Metin Bölümü:
Çoklu regresyon analizinde eğimler (bi), diğer değişkenler sabit tutulduğunda o bağımsız değişkendeki birim artışa karşılık bağımlı değişkendeki değişim miktarını gösterir. Burada sosyal sorumluluk, profesyonelleşme ve formalleşme olarak sıralanan kurumsallaşma bileşenleri bağımsız değişken, algılanan rekabet gücü bağımlı değişken olarak ele alınmış, böylelikle değişkenler arasındaki doğrusal ilişkileri test etmek, yöneticilerin algılarındaki rekabet gücündeki değişimin ne kadarının kurumsallaşma bileşenleri tarafından açıklanabildiğini araştırmak, ve değişkenler arasındaki ilişkiyi matematiksel olarak ifade etmek amacıyla çoklu doğrusal regresyon analizi yapılmıştır. Yapılan regresyon analizi ile hipotez H2a, H2b ve H2c test edilmiştir. Analiz sonucunda elde edilen bulgular Tablo 4.30. ‘da özetlenmektedir.

Ham Kayıtlar:
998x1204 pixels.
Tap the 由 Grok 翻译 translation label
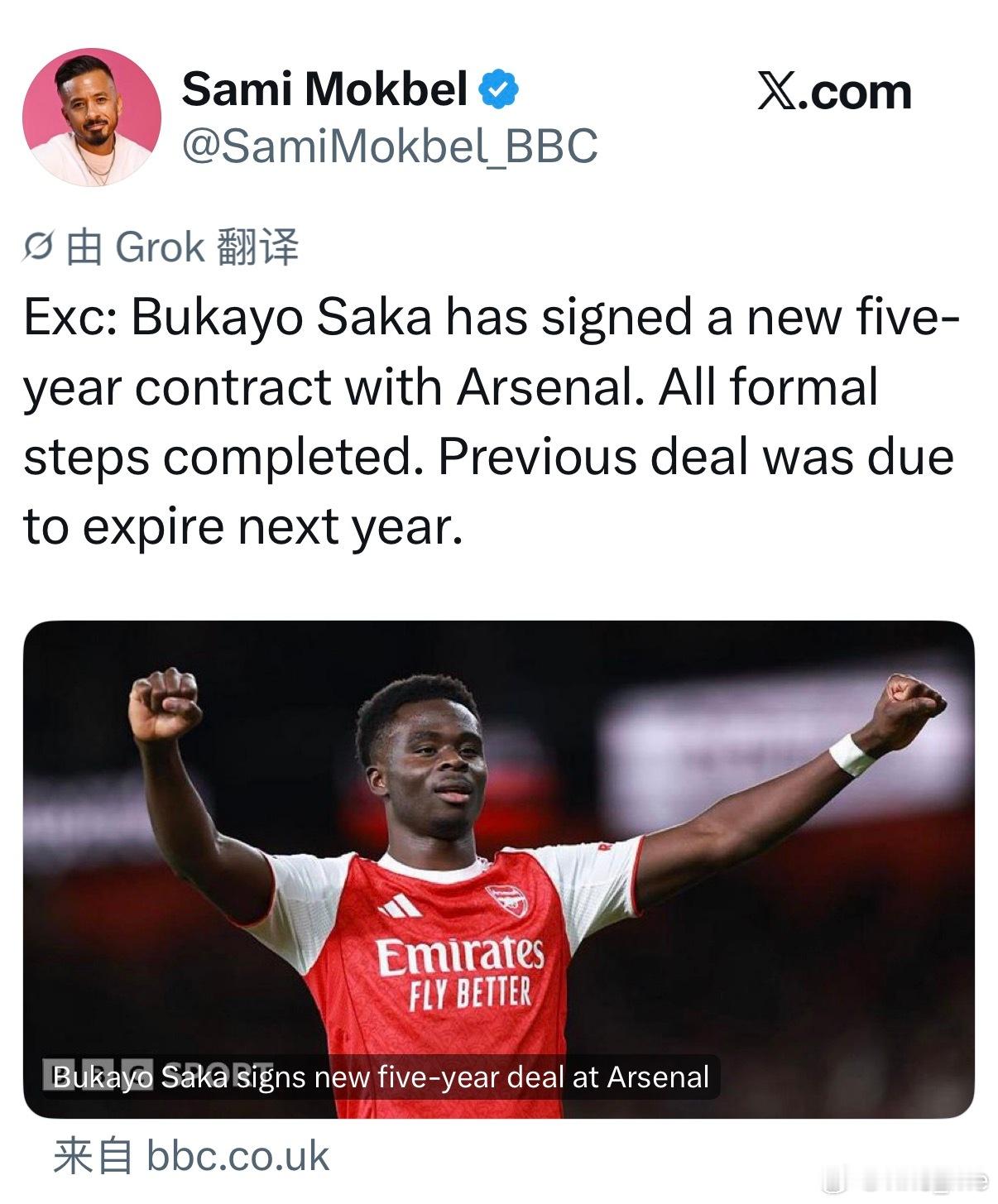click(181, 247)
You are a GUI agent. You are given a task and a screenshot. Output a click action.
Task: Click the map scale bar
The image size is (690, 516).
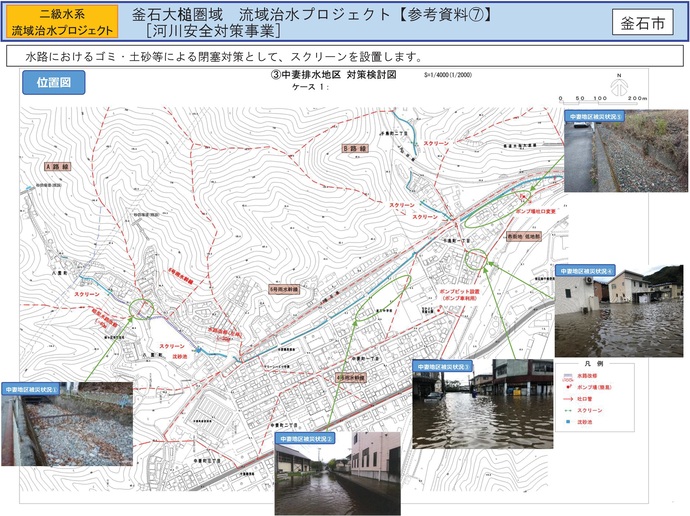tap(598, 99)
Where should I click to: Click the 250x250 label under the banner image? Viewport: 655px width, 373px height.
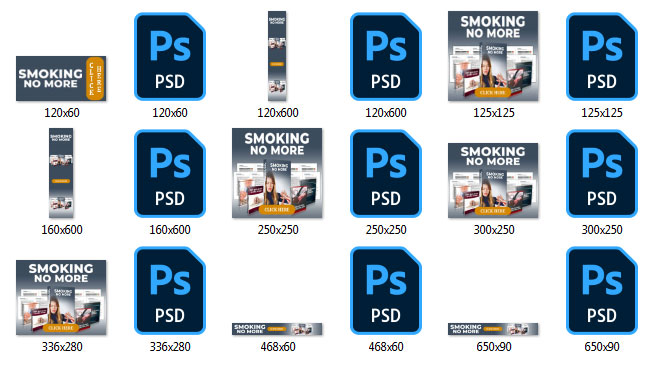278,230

Verilen Görev 1: Yukarıdaki kayıtların tamamını satır satır, hiçbir değişiklik yapmadan kopyalayın. Görselleri yanıta dahil etmeyin.
Verilen Görev 2: Kurumsallaşma bileşenleri ile algılanan rekabet gücü arasındaki ilişkiyi inceleyen regresyon analizi metnini, son cümlesinden itibaren sürdürün.

Görev Yanıtı 1:
998x1204 pixels.
Tap the 由 Grok 翻译 translation label
click(181, 247)
You are a GUI agent. You are given a task and a screenshot. Output a click action.
Task: Click the map scale bar
The image size is (690, 516).
tap(598, 99)
Where should I click to: Click the 250x250 label under the banner image? Viewport: 655px width, 373px height.
278,230

Görev Yanıtı 2:
Tablo 4.30 Kurumsallaşma Bileşenlerinin Rekabet Gücüne Etkisi

Rekabet Gücü β Katsayısı t-değeri P

Sosyal Sorumluluk 0,487 13,773, ,000**

Profesyonelleşme 0,457 12,924 ,000**

Formalleşme 0,231 6,530 ,000**

R2=0,499 F=132,936 p= ,000**, **p<0,01

Yapılan çoklu doğrusal regresyon analizi sonuçları incelendiğinde modelin anlamlı (F=132,936; p<0,05) olduğu görülmektedir. Regresyon katsayılarının anlamlılığına işaret eden t istatistikleri; sosyal sorumluluk (t=13,773; p<0,05), profesyonelleşme (t=12,924; p<0,05) ve formalleşme (t=6,530; p<0,05) için anlamlıdır. Gerçekleştirilen çalışmada

konaklama işletmelerinde kurumsallaşmayı tanımlamak için ele alınan söz konusu üç boyut ile konaklama işletmeleri yöneticilerinin algıladıkları rekabet gücü arasındaki ilişkilerinin, istatiksel olarak anlamlı (p<0,05) olduğu söylenebilir.

Bağımsız değişkenlerin (sosyal sorumluluk, profesyonelleşme ve formalleşme) bağımlı değişken olan rekabet gücünü açıklama oranı olan R2

değeri 0,49 olarak hesaplanmıştır. Bu sonuç, algılanan rekabet gücündeki değişimin %49’unun, kurumsallaşma bileşenlerinden sosyal sorumluluk, profesyonelleşme ve formalleşme ile açıklandığını göstermektedir.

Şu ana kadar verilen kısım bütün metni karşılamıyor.